= Nick Griffin (comedian) =

American comedian and writer

Nick Griffin (born December 23, 1966) is an American comedian and writer. He co-hosted the podcast Scary Monsters with Lori Palminteri where they discussed their weekly and scary encounters with other humans. He is a regular at the Comedy Cellar in New York City.

== Stand-Up Comedy ==
Griffin began his stand up career at the age of 20 in 1987 in Kansas City, before moving to New York in 1990, performing in midnight shows at Greenwich Village. He then moved to Los Angeles, becoming a staff writer for The Keenen Ivory Wayans Show in 1997 and later became the head writer for Bobby Slayton and Sue Murphy's morning radio show.

Griffin made his first major TV appearance on The Late Late Show with Craig Kilborn, and went on to become a regular on Premium Blend.
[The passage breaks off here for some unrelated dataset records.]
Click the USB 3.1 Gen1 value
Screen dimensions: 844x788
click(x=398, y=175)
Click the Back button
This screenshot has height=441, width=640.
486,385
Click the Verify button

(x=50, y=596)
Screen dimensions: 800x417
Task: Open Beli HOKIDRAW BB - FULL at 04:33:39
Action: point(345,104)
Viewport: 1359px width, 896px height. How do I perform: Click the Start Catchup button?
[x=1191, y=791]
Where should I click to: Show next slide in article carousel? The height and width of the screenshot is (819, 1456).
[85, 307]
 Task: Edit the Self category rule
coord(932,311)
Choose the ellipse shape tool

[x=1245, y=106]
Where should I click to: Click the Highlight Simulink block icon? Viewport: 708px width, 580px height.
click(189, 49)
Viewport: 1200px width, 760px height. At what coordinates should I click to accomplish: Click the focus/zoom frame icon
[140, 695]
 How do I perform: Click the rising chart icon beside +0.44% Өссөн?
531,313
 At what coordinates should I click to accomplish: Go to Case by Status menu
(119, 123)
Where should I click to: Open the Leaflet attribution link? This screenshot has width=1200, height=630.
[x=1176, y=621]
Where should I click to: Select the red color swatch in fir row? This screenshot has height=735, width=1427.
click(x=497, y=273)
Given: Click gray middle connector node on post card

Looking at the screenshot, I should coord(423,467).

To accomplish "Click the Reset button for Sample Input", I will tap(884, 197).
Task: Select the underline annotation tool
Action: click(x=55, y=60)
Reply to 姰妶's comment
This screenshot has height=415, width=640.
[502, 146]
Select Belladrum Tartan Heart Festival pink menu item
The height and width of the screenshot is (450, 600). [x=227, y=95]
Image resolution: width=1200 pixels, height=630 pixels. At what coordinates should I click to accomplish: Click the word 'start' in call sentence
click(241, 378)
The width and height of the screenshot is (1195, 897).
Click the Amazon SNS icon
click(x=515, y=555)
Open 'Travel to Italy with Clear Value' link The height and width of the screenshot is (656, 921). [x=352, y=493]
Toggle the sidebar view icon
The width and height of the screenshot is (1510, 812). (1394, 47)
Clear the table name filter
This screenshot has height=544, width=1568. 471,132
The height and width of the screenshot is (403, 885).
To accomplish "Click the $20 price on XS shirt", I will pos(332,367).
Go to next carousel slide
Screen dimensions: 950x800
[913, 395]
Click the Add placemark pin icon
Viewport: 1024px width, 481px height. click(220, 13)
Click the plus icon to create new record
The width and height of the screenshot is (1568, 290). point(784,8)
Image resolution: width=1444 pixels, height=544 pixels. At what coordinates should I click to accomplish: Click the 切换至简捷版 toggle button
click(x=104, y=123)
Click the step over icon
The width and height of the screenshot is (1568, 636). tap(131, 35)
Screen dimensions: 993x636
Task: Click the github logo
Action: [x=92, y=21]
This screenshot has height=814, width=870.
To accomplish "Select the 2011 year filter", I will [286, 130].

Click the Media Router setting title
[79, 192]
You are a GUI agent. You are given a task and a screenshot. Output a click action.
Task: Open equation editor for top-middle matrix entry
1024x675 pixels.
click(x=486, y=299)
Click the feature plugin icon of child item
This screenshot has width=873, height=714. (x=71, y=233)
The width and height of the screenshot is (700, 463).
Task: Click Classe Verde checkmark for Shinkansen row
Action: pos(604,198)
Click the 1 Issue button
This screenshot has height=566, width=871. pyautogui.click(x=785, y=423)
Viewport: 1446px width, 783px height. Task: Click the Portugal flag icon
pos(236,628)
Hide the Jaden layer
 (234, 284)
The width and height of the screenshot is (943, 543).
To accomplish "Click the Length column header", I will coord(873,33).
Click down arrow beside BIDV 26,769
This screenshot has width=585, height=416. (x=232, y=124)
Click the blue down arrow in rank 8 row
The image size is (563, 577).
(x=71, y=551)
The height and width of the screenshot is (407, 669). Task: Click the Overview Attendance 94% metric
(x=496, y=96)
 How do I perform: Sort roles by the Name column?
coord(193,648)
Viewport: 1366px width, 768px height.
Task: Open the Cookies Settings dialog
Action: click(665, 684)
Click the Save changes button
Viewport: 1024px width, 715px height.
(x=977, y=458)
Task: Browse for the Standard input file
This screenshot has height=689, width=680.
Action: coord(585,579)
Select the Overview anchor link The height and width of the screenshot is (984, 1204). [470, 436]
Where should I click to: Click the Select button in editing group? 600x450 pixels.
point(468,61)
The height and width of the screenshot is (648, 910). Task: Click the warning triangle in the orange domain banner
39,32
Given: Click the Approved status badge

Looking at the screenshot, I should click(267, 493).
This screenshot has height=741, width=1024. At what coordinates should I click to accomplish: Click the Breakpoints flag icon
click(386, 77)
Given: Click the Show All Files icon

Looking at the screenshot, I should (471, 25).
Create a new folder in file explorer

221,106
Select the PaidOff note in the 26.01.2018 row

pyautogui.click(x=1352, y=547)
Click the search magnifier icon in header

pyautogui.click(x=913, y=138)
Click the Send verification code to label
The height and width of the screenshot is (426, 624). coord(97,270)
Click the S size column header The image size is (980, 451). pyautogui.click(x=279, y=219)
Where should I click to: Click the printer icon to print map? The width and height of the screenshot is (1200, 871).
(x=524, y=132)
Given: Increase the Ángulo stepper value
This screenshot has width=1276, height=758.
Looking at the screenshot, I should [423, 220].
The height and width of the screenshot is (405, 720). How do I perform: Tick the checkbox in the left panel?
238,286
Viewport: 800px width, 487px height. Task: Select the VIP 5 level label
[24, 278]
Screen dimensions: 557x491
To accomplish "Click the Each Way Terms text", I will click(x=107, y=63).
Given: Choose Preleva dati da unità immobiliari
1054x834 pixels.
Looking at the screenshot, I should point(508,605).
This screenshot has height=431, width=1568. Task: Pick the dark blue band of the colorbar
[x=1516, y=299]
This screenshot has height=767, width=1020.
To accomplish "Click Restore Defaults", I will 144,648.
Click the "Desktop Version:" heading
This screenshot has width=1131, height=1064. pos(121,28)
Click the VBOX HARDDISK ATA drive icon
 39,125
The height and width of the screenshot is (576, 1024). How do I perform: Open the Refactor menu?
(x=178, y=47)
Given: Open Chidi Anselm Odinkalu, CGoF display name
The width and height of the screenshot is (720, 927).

He moved back to New York in 2006 and has performed on the Late Show with David Letterman (he did stand-up eleven times on Letterman), Conan, The Late Late Show with Craig Ferguson, The Late Show with Stephen Colbert and The Tonight Show with Jimmy Fallon.

Griffin 2019 special "Cheer Up" is streaming on Prime. Griffin released his 2023 special "Absolutely Wonderful" via 800 Pound Gorilla.